著者
安田 元樹 田中 文英
出版者
一般社団法人 人工知能学会
雑誌
人工知能学会全国大会論文集 第32回全国大会(2018)
巻号頁・発行日
pp.4O2OS3b01, 2018 (Released:2018-07-30)

社会的相互作用において人が無意識に他者のしぐさや癖、振る舞いを模倣し、また模倣された人は模倣した人に対して良印象や好感を持つことをカメレオン効果と呼ぶ。先行研究において、相手の発話をそのまま繰り返し発話する模倣によって、被模倣者に好印象を与えるカメレオン効果が得られたと報告されている。しかし、このような言語模倣が常に好印象を与えるとは限らないと我々は考える。また、この常に好印象につながるとは限らない模倣要素について調査された研究はない。 そこで本研究は、常に好印象につながるとは限らないと予想される模倣要素を調査することを目的とする。
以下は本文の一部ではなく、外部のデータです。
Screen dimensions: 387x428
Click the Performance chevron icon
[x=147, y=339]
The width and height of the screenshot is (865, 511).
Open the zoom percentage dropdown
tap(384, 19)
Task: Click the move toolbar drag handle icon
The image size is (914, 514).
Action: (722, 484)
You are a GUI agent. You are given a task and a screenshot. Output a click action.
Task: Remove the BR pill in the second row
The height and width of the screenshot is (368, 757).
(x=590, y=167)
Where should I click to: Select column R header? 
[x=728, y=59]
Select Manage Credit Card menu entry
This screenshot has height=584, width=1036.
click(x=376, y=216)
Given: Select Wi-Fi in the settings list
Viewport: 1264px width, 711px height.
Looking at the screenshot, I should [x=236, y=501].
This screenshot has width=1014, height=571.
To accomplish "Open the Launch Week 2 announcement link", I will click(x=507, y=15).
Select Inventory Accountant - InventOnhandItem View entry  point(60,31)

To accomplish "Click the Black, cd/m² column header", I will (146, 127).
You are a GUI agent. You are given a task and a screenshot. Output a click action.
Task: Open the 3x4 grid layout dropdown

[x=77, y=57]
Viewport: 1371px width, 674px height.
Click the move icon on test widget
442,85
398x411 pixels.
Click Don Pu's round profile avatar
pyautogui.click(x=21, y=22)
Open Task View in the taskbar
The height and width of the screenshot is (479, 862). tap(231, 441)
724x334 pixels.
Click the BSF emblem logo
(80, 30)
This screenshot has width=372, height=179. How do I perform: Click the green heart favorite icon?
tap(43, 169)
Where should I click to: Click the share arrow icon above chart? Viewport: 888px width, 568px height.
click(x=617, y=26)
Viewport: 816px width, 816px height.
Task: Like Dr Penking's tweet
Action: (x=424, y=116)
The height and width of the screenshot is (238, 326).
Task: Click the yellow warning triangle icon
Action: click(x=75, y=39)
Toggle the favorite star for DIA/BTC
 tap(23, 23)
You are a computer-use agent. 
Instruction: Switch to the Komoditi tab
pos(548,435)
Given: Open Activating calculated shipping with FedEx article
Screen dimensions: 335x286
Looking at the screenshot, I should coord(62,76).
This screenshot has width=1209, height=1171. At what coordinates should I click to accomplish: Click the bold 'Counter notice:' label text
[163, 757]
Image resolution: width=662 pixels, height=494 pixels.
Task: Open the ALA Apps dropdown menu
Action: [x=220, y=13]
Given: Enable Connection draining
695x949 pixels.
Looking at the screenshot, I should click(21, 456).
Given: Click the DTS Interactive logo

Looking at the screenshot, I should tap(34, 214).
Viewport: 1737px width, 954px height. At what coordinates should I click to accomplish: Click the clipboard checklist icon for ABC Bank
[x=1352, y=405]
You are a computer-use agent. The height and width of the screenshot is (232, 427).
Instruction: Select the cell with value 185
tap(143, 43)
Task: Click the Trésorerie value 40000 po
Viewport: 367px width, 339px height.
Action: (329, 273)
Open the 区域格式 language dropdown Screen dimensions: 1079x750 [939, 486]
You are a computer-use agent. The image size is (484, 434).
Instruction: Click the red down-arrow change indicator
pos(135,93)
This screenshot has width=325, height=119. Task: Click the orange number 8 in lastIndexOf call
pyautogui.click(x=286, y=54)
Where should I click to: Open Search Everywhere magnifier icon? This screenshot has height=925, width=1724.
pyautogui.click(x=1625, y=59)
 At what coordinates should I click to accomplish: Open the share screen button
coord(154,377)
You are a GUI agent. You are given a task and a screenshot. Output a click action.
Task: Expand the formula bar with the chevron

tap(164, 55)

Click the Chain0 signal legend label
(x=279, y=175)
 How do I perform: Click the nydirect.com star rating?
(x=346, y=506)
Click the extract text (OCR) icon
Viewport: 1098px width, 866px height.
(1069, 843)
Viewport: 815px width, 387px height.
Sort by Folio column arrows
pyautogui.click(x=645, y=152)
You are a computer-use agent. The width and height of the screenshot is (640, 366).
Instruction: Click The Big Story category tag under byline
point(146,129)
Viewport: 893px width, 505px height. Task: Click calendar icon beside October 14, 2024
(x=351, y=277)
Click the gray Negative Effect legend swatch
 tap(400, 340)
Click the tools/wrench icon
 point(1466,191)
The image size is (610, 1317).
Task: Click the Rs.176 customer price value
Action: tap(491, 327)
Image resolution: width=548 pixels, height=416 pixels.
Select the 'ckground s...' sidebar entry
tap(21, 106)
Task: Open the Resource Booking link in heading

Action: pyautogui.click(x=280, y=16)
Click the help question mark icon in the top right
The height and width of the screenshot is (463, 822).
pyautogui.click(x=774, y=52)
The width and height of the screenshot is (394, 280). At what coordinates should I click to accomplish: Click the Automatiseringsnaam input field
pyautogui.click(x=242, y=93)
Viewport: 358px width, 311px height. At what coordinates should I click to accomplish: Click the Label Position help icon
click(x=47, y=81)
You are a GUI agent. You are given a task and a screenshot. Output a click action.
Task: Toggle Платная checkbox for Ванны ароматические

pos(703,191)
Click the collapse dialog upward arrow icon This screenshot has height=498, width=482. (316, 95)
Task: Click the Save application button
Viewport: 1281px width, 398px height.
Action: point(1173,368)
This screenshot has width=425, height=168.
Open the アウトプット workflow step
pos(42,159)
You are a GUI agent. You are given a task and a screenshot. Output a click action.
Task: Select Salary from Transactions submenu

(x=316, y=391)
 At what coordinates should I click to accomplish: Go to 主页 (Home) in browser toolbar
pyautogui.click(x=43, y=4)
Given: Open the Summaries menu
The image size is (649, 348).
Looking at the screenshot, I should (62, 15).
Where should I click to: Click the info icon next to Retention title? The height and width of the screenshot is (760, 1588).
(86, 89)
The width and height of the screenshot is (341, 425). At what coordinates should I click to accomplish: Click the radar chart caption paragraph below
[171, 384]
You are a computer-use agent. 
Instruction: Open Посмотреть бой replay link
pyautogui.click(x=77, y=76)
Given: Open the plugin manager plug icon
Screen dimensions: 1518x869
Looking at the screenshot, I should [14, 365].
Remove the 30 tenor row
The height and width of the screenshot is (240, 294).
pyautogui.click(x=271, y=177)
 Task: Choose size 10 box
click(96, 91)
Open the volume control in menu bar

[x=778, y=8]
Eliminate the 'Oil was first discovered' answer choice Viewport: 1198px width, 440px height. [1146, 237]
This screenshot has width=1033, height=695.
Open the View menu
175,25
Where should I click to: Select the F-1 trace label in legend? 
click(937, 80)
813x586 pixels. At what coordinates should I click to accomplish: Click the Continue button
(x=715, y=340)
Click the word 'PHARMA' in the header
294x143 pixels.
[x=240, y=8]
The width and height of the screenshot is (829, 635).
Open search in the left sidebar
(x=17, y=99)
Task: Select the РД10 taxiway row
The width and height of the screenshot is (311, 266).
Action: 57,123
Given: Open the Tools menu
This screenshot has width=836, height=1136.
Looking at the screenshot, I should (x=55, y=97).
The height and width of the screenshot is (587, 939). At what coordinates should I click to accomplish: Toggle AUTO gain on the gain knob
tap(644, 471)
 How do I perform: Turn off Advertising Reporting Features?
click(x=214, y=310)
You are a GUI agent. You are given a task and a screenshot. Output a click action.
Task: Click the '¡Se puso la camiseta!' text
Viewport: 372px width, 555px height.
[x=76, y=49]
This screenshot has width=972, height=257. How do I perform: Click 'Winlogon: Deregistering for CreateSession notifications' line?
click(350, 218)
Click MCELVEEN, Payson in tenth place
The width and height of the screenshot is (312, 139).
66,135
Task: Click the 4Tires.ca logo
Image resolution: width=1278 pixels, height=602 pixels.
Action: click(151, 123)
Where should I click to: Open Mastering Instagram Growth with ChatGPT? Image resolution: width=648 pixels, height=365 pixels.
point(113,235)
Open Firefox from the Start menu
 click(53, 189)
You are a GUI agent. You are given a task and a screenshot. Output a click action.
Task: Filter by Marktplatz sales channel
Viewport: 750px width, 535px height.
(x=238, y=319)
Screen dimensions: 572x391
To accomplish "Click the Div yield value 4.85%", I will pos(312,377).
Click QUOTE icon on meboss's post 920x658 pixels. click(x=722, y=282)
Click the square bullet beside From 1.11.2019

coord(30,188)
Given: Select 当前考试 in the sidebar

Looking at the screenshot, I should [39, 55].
本稿では口癖に着目して、話者の発話をそのまま繰り返して模倣するロボットを模倣条件、話者の発話をそのまま繰り返して模倣しながら話者の口癖を強調するロボットを強調模倣条件とし、この2つの条件間のロボットに対して話者が抱いた印象の違いを調査した。 結果として模倣条件と強調模倣条件に有意な差は見られなかったが、口癖の強調は好印象につながらない可能性が示唆された。